When interpreting a histogram, look for the shape of the distribution. For example, a histogram might show that most data points are clustered around a central value, indicating a normal distribution, or it might reveal a skewed distribution with more data points on one side.
5. Practice Questions
Test your understanding of data visualization with these practice questions. Try answering them before checking the solutions.
Question 1:
A public health researcher wants to compare the number of flu cases in different cities. What type of graph should the researcher use?
Answer 1:
Answer, click to reveal
The researcher should use a bar chart to compare the number of flu cases across different cities, as bar charts are best for comparing categorical data.
Question 2:
A study tracks the daily number of new COVID-19 cases over the course of a year. What type of graph is most appropriate to display this data?
Answer 2:
Answer, click to reveal
A line graph is most appropriate, as it can display trends in the number of cases over time.
Question 3:
A public health researcher is analyzing the distribution of ages in a population. The ages range from 18 to 80. What type of visualization should the researcher use to show the distribution of ages?
Answer 3:
Answer, click to reveal
A histogram should be used, as it can show the frequency of ages within specified intervals, making it easy to see the overall distribution of the data.
6. Conclusion
Data visualization is a critical tool for understanding and communicating public health data. Charts, graphs, and histograms help present complex data in a clear and interpretable way, allowing public health professionals to identify trends, distributions, and relationships in their data. Each type of visualization has its strengths, and choosing the right one depends on the type of data and the message you want to convey.
Remember:
- Bar charts are ideal for comparing categorical data or groups.
- Line graphs are best for showing trends over time or continuous data.
- Histograms are useful for visualizing the distribution of continuous data.
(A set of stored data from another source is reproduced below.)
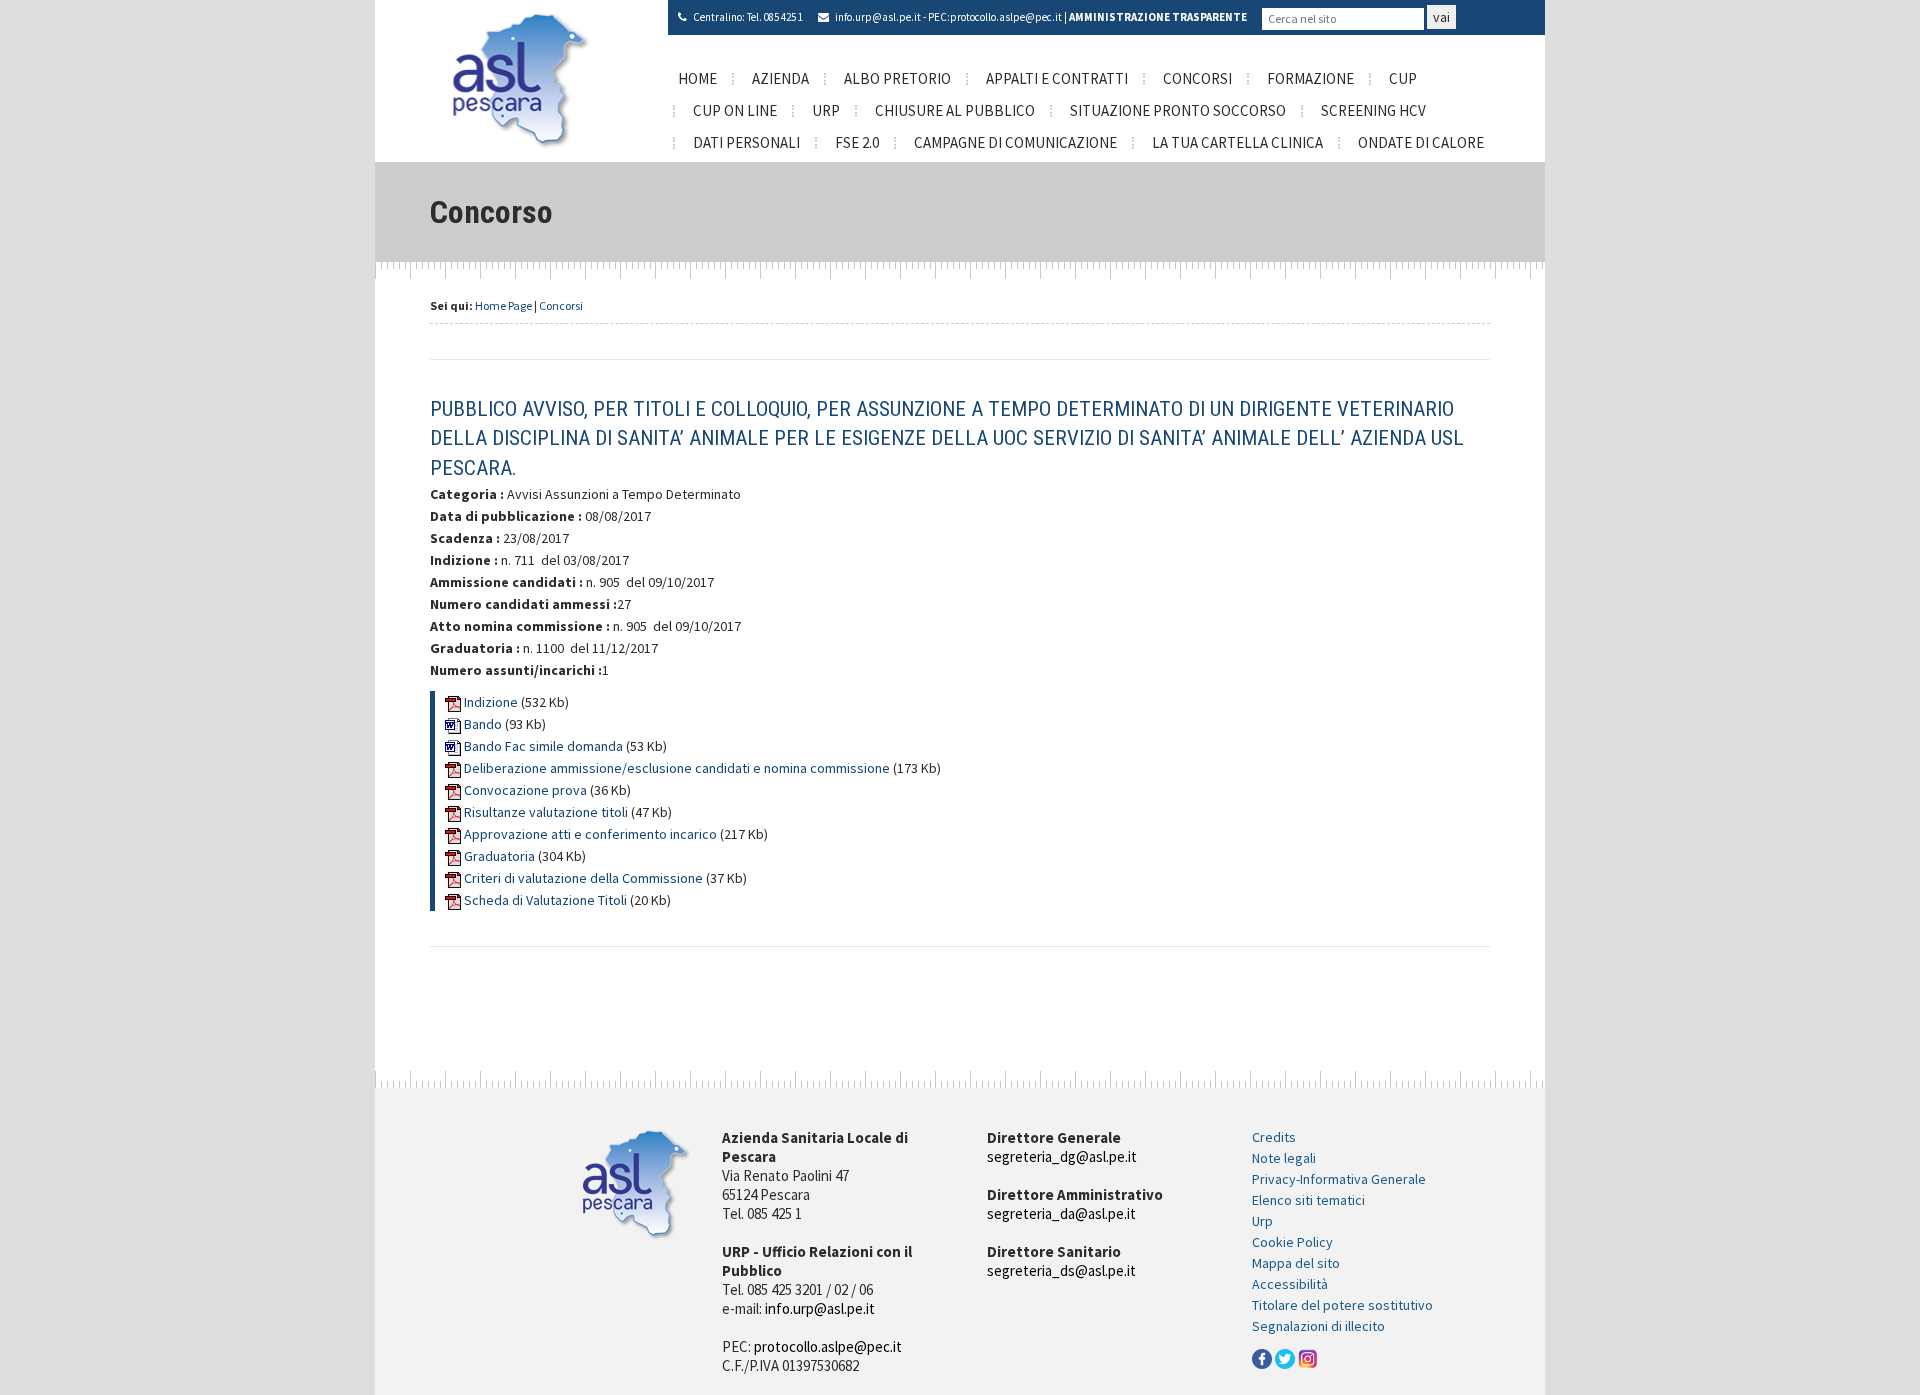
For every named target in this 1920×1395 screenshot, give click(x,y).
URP (826, 110)
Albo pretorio (897, 78)
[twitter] (1285, 1357)
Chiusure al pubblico (955, 110)
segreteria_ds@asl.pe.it (1061, 1270)
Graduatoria (501, 856)
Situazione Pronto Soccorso (1178, 110)
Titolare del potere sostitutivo (1342, 1305)
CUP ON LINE (735, 110)
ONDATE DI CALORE (1421, 142)
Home (697, 78)
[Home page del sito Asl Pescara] (521, 79)
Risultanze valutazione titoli (547, 812)
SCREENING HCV (1373, 110)
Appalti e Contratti (1057, 78)
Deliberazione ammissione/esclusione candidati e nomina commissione (678, 768)
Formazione (1310, 78)
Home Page (503, 305)
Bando (484, 724)
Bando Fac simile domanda (543, 746)
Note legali (1284, 1158)
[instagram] (1308, 1357)
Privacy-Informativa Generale (1339, 1179)
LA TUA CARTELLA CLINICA (1237, 142)
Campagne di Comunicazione (1015, 142)
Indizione (492, 702)
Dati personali (746, 142)
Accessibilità (1290, 1284)
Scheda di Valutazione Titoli (547, 900)
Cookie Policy (1292, 1242)
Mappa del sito (1296, 1263)
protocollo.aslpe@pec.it (1006, 17)
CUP (1403, 78)
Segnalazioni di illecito (1318, 1326)
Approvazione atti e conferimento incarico (592, 834)
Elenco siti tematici (1308, 1200)
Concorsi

Final Tip for the CPH Exam:
Ensure you understand when each type of visualization is best suited for what sort of underlying data. It’s encouraged you look at several studies, examine what data types they are using in their study, and how that data is then represented. Ask yourself if it was appropriate or if a better choice was available.
Humanities Moment
The featured image for this CPH Focus is Fruit Still Life With Two Parrots (1623) by Balthasar van der Ast (Dutch, 1593-1657). Balthasar van der Ast, a Dutch Golden Age painter born in Middelburg around 1593-1594, was a pioneer of shell still lifes and known for his intricate still life paintings of flowers, fruit, insects, and lizards. Trained by his brother-in-law Ambrosius Bosschaert the Elder, van der Ast influenced the “Bosschaert dynasty” and other prominent painters, eventually settling in Delft, where he joined the Guild of St. Luke and lived until his death in 1657.